**Instructions to follow:** When the string "selector" appears in a line of the records, show the whole line.

** Information follows **

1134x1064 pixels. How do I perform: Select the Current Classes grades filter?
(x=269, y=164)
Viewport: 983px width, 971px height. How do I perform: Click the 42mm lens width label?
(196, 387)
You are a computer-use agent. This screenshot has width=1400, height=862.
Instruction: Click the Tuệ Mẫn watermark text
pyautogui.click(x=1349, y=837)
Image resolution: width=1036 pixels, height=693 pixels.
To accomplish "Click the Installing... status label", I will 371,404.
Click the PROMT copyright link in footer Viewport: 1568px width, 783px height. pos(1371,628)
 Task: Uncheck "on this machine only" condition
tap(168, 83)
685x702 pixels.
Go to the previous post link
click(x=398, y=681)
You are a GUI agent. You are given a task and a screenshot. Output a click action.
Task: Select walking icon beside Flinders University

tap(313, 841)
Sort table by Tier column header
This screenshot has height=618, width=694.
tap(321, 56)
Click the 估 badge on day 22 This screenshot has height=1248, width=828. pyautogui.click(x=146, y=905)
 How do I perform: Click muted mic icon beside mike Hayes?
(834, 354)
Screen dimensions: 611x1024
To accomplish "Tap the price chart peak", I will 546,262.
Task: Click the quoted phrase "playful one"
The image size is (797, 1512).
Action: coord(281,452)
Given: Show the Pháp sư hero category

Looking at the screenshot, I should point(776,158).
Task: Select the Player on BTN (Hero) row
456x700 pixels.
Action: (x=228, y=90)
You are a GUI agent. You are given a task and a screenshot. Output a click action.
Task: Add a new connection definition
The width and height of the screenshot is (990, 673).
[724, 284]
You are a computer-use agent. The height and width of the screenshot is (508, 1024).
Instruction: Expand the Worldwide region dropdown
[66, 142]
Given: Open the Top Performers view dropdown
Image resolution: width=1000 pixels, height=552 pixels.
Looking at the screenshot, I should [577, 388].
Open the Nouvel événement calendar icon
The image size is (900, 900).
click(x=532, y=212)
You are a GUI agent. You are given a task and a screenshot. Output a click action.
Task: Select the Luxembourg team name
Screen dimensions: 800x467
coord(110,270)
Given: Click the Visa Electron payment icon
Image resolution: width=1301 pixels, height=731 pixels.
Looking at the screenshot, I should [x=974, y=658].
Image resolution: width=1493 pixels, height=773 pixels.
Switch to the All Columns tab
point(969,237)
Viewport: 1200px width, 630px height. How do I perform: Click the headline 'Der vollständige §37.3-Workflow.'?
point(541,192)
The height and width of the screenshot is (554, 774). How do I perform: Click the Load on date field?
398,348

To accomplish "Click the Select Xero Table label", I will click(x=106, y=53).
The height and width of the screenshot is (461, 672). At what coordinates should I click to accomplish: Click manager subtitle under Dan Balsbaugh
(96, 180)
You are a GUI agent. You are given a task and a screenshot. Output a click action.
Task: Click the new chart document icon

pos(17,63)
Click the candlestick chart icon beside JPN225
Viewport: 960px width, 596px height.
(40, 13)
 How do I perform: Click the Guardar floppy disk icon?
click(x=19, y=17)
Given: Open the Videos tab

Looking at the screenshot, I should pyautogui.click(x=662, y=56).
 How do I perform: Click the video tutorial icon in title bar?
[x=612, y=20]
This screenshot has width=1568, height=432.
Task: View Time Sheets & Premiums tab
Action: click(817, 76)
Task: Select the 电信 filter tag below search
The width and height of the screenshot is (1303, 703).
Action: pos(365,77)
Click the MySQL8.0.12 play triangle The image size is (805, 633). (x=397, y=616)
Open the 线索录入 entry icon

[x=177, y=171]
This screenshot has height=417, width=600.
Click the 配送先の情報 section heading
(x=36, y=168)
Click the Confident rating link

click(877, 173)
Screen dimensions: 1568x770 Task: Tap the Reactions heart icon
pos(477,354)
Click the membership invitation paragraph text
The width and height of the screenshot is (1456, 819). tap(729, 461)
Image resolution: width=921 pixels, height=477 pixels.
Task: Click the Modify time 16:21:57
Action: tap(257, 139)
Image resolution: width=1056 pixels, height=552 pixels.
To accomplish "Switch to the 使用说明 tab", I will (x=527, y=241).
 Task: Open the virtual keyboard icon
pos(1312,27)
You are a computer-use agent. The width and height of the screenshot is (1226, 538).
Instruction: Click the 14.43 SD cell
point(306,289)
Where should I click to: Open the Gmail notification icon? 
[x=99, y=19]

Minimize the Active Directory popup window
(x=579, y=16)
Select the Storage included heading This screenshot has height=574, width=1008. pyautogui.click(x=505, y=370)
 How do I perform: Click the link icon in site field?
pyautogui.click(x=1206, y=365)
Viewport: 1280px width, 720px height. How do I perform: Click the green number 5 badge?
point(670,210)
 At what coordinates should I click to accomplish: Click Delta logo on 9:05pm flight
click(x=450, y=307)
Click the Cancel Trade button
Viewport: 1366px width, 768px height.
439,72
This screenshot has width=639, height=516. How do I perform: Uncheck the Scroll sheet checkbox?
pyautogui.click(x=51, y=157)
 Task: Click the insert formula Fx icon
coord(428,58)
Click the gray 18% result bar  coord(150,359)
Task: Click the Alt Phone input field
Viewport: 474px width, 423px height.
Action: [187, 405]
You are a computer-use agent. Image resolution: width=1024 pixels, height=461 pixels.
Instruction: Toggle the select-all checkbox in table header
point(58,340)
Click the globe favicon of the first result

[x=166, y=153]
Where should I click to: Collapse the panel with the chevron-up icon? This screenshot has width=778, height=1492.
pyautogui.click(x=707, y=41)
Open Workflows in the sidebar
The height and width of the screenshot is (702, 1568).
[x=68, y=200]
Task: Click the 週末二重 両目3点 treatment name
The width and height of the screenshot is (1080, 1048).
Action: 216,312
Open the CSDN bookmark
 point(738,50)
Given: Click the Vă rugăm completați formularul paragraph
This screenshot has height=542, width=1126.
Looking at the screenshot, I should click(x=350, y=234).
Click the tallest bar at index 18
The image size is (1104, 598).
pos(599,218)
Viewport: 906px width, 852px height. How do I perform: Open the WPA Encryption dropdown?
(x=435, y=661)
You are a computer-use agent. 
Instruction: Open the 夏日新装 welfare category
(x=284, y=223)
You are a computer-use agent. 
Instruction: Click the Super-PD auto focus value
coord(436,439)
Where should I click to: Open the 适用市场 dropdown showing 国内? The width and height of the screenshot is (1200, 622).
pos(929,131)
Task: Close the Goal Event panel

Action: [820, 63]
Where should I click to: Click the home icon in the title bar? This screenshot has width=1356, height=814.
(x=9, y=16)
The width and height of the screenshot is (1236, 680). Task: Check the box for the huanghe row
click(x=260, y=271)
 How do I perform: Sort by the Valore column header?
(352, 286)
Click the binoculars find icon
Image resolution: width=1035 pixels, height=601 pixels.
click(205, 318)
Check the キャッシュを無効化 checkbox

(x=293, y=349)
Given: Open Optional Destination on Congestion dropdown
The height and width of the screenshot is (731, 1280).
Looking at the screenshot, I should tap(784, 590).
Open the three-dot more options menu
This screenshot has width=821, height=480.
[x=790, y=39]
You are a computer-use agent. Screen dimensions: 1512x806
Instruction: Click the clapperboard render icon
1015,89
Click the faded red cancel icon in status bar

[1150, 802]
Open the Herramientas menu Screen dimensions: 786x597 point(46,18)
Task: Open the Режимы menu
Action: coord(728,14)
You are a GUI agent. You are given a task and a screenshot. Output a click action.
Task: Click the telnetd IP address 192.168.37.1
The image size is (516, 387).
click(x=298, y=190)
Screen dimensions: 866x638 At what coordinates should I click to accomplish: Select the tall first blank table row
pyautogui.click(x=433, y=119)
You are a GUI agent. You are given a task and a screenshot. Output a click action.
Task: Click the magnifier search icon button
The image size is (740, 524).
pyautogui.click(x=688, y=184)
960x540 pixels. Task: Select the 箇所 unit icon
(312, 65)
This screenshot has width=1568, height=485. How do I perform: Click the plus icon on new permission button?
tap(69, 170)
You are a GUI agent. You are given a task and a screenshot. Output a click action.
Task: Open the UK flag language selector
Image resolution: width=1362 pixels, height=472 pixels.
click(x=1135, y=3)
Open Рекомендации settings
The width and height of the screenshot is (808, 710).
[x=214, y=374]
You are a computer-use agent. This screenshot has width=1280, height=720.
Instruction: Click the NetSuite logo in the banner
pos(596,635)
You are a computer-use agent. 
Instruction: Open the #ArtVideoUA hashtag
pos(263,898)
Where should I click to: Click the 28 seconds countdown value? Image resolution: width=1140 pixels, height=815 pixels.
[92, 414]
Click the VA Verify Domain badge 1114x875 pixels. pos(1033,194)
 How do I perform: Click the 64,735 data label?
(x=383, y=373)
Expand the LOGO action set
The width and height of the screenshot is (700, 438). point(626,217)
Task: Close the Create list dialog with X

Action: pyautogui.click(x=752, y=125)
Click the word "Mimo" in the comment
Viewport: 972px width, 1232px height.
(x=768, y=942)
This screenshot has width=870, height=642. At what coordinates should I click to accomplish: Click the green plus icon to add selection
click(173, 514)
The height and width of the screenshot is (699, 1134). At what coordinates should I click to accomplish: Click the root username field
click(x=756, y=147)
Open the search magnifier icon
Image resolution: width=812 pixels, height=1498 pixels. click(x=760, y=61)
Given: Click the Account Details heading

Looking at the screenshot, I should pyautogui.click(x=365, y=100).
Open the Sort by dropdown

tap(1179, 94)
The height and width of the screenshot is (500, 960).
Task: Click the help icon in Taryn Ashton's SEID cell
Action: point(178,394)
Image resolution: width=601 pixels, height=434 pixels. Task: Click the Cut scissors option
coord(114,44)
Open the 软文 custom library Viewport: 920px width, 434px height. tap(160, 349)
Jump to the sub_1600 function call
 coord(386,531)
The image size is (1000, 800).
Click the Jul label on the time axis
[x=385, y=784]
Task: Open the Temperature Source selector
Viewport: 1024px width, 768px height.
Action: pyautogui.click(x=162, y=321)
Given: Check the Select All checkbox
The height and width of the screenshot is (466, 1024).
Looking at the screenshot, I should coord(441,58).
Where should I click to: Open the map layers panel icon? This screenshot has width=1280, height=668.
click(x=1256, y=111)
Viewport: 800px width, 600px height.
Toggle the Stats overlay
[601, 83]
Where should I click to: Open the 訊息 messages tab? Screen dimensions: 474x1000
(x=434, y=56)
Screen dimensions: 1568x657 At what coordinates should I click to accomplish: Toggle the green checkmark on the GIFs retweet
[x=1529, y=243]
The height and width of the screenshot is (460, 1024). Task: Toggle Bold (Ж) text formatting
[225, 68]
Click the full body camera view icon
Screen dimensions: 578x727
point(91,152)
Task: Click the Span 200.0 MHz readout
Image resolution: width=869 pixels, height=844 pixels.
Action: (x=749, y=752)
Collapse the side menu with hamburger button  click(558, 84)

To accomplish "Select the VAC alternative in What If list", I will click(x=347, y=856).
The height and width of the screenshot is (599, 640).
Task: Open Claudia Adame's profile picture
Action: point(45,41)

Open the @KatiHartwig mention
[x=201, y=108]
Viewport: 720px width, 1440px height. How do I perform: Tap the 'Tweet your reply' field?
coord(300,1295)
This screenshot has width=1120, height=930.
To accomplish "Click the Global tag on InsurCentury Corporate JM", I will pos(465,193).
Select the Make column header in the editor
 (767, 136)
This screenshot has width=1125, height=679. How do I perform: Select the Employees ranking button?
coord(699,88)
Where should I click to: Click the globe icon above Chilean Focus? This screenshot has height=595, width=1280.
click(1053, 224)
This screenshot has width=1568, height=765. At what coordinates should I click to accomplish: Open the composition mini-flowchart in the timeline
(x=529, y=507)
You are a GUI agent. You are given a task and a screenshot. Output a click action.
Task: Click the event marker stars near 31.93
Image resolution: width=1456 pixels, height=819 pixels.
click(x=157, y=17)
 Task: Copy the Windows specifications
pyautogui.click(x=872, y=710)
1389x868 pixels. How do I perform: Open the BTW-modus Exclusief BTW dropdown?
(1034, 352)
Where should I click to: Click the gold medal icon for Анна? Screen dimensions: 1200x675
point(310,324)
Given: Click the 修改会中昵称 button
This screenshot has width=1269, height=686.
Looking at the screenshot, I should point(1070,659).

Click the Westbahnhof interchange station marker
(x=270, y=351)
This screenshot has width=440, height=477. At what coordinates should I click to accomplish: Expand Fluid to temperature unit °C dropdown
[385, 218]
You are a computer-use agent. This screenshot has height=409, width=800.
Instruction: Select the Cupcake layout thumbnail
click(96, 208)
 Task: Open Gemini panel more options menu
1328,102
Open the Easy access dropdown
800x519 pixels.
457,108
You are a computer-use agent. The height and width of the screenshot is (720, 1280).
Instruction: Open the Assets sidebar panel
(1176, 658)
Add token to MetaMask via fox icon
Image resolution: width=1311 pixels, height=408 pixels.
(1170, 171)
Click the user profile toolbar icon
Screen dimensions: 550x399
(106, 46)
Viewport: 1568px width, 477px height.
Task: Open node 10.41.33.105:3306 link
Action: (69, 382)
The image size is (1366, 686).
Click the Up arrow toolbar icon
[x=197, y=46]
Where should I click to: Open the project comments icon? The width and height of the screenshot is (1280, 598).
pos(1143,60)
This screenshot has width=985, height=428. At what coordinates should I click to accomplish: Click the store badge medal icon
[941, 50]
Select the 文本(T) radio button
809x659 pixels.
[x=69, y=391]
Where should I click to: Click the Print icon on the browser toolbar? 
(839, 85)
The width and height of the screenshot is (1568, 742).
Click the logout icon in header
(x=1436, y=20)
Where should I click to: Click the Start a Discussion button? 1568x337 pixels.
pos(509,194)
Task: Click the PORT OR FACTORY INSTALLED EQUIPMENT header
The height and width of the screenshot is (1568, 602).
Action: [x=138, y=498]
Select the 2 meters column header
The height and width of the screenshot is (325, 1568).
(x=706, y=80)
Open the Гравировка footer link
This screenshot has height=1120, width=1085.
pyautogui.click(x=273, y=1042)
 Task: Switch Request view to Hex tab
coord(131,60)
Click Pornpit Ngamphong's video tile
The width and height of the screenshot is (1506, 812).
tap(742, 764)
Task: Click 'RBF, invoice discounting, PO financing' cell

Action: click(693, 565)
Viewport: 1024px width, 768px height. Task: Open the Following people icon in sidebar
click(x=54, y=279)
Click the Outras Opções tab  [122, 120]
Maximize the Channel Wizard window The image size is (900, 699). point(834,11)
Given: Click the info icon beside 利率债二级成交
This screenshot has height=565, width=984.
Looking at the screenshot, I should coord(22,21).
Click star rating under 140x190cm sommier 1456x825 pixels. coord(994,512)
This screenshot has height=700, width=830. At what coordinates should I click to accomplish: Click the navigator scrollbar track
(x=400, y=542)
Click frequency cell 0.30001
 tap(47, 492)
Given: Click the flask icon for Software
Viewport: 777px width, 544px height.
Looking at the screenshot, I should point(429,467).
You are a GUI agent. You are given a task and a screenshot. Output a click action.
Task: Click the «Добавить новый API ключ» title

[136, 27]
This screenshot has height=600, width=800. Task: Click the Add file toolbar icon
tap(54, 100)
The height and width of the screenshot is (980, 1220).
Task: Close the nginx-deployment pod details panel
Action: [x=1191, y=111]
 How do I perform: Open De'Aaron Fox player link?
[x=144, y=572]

** End of Information **

**Answer space:**
Task: Open the UK flag language selector
Task: Open the Temperature Source selector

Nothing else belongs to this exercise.